__GOAL__. Please carry on the article about Zao's 1995 album All Else Failed from its last line.

__SELECTED PASSAGE__.

Studio album by Zao
- Released: September 1, 1995
- Recorded: 1995
- Studio: Poynter's Palace, Little Rock, Arkansas
- Genre: Hardcore punk, metalcore
- Length: 49:20
- Label: Steadfast
- Producer: Myk Porter, Barry Poynter

Zao studio album chronology
|  | All Else Failed (1995) | The Splinter Shards the Birth of Separation (1997) |

= All Else Failed (1995 album) =

All Else Failed is the debut studio album by American metalcore band Zao. The album was later re-recorded and released as the identically titled All Else Failed in 2003.

This album on Steadfast Records has had three pressings in total, with different cover art for each pressing:
- 1st press: 1996 (green artwork)
- 2nd press: 1999 (brown artwork)
- 3rd press: 2000 (black artwork)

__ENTRIES SHOWN__.

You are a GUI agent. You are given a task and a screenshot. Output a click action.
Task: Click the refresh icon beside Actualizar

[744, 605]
==
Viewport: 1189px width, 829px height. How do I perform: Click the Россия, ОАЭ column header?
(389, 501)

__ANSWER TO THIS PROBLEM__.
The album was again re-released in 2018, through Steadfast Records, with new artwork and was remixed and remastered.

Professional ratings
Review scores
| Source | Rating |
| AllMusic | (not rated) |
| Jesus Freak Hideout | Star Half star |

==Critical reception==
While not many reviews of their debut album were published, a select few are available.

Jesusfreakhideout.com's Steven Powless published a review of the album, giving it 2.5 stars out of 5. Despite his low-hung review, Powless states "Moreover, heart, I think, is really the driving force behind All Else Failed; it's the engine that makes it go. The raw emotion bleeding through every track rivals Where Blood and Fire Bring Rest in its intensity and makes this musically-somewhat-subpar effort much more satisfying than it could have been without it."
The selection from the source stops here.